- [DATA FOR ANALYSIS]
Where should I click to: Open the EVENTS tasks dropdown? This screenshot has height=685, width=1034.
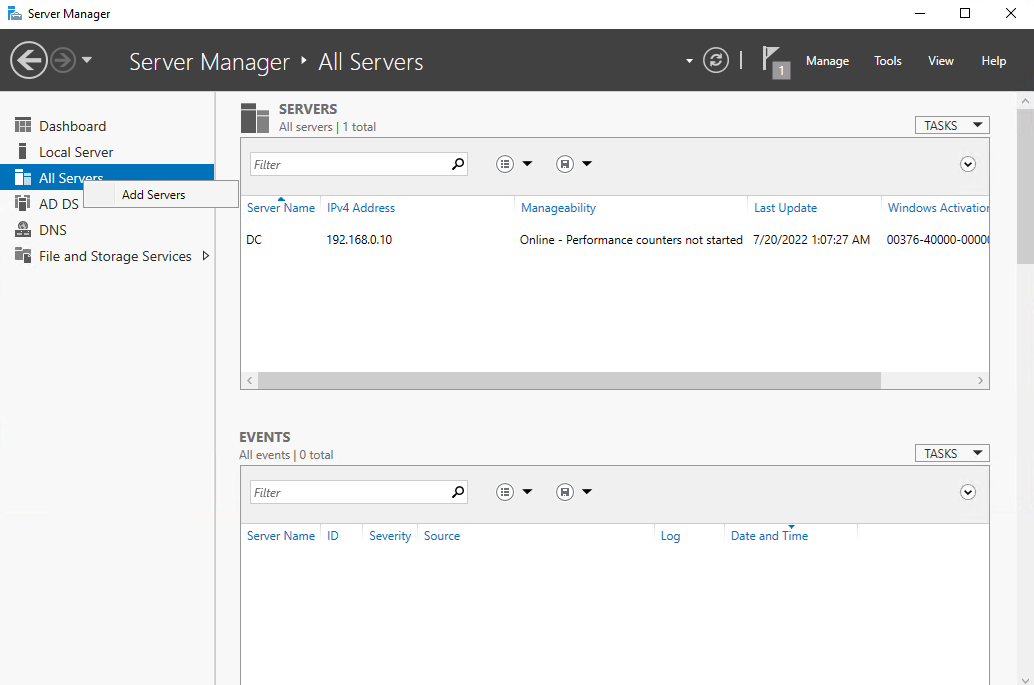951,452
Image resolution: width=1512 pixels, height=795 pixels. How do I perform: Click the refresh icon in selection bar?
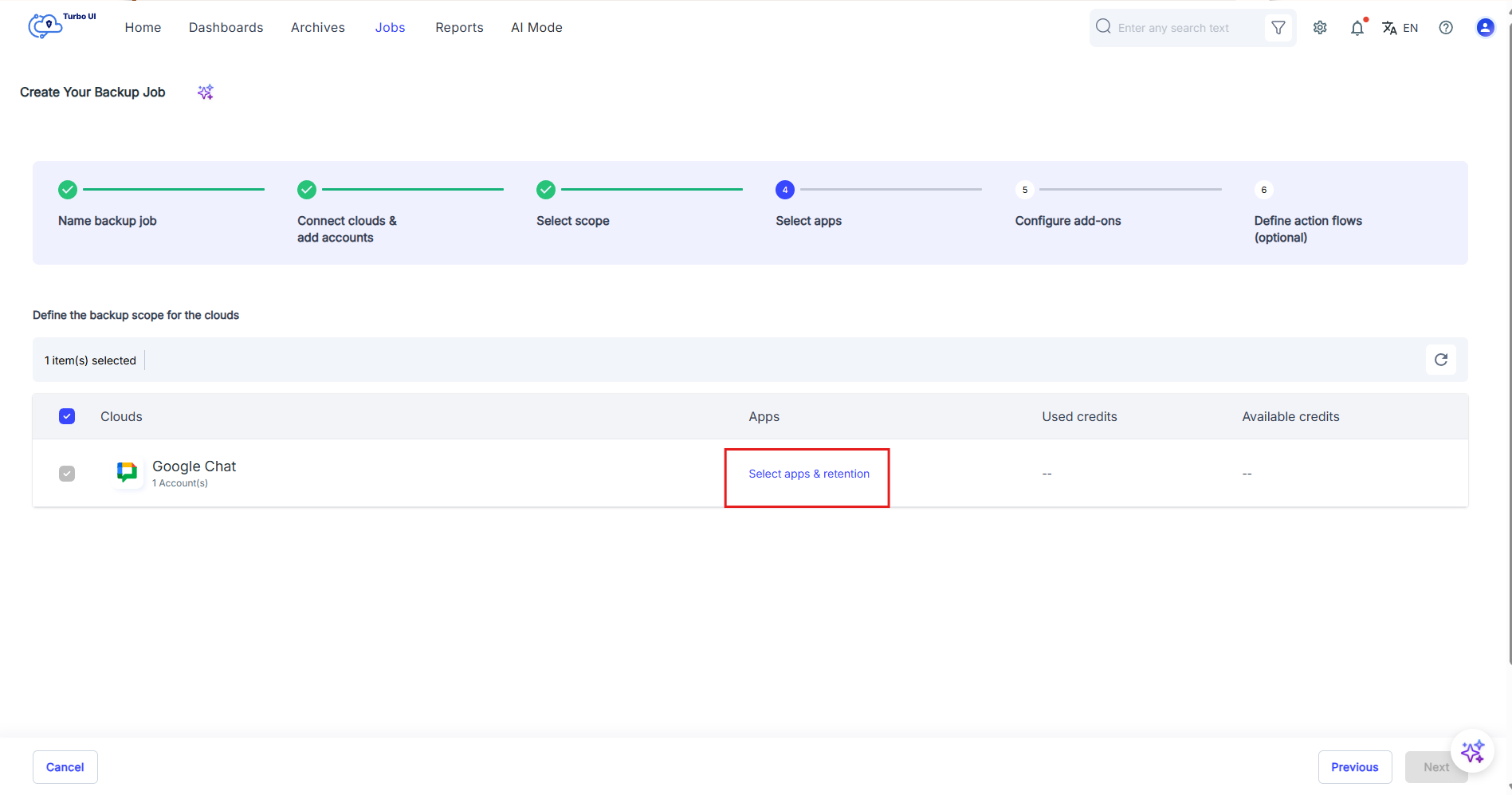pos(1441,360)
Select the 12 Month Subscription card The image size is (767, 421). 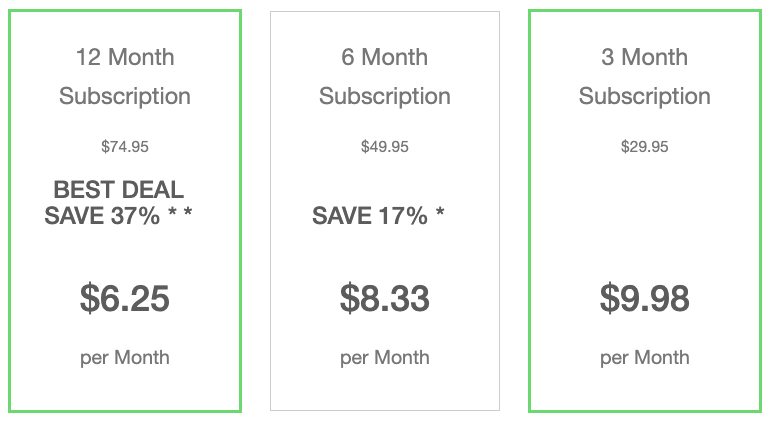pos(125,211)
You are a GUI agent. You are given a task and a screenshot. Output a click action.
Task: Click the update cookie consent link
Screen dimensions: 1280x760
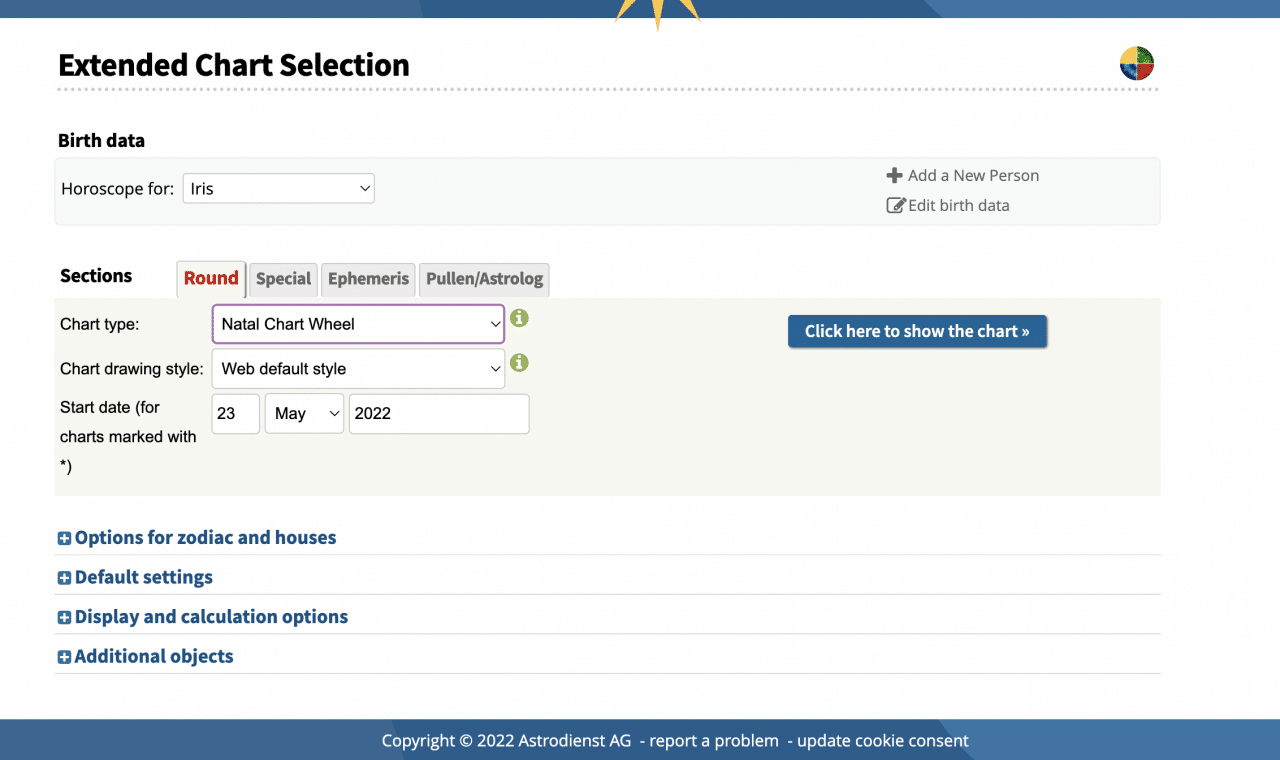click(x=883, y=741)
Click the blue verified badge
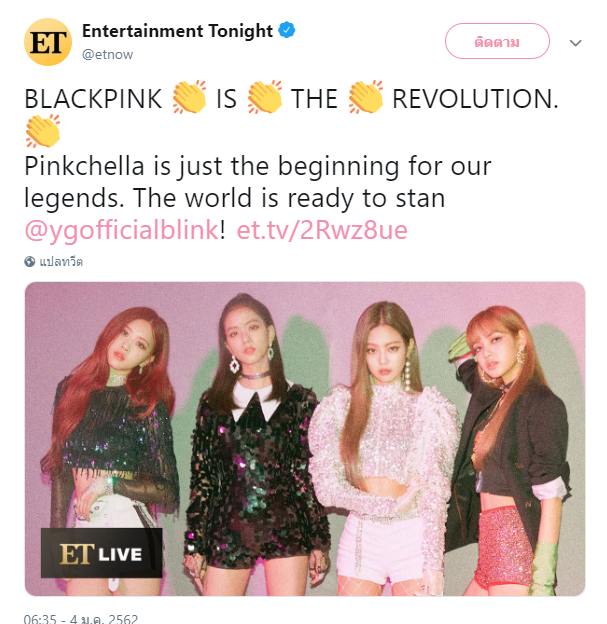 pyautogui.click(x=287, y=30)
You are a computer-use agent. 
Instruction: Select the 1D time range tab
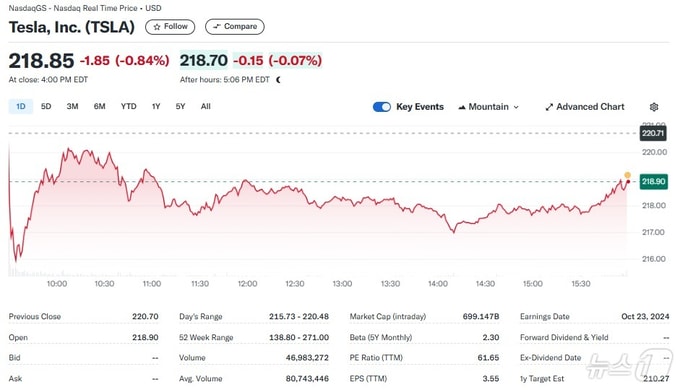pyautogui.click(x=21, y=107)
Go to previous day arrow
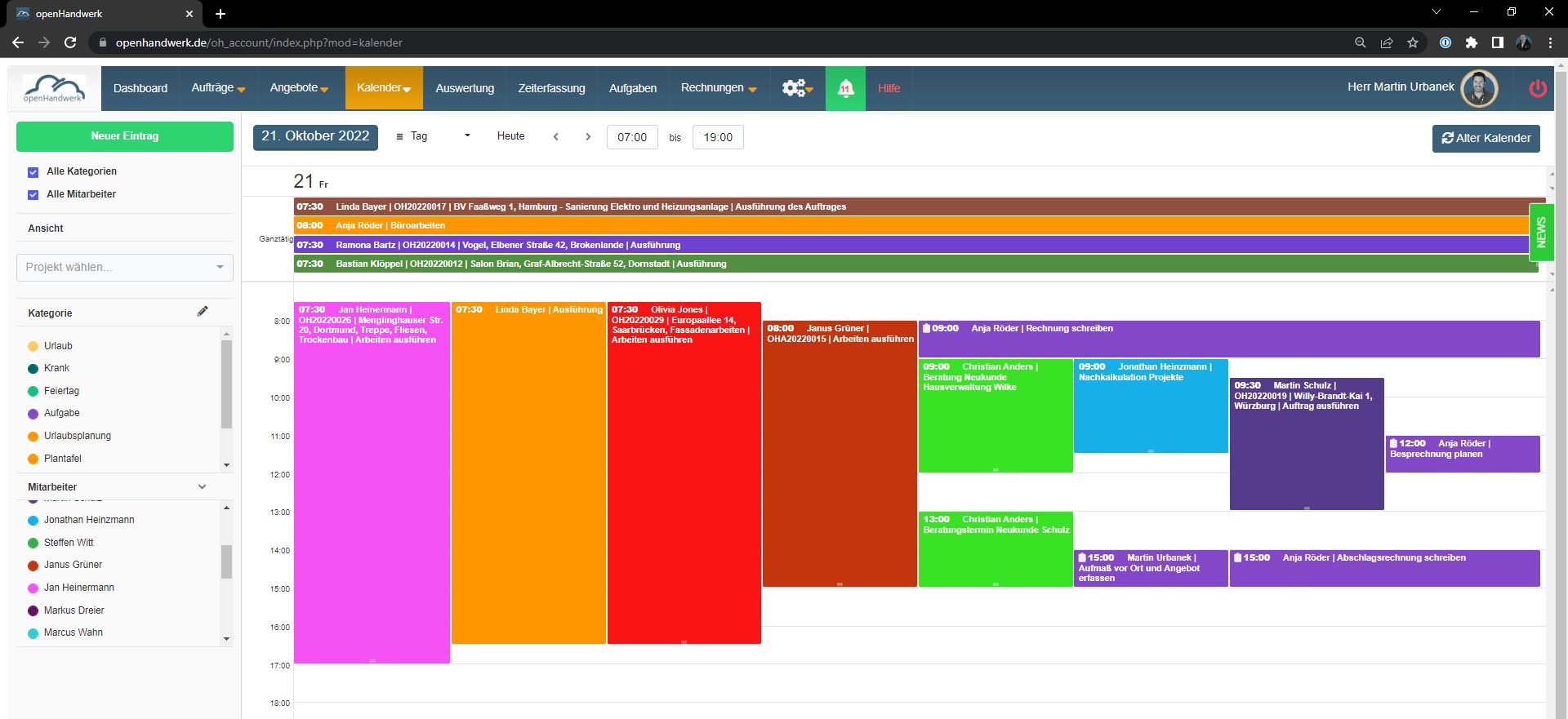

- [TASK DIRECTIONS] What you give back should be exactly the lines from the line holding "Task: Click the update cookie consent link" through the final line of the material, both ends included, and please leave out the pictures.

- [RESULT]
Task: Click the update cookie consent link
Screen dimensions: 1280x760
click(x=883, y=741)
Click the blue verified badge
 pyautogui.click(x=287, y=30)
You are a computer-use agent. 
Instruction: Select the 1D time range tab
pyautogui.click(x=21, y=107)
Go to previous day arrow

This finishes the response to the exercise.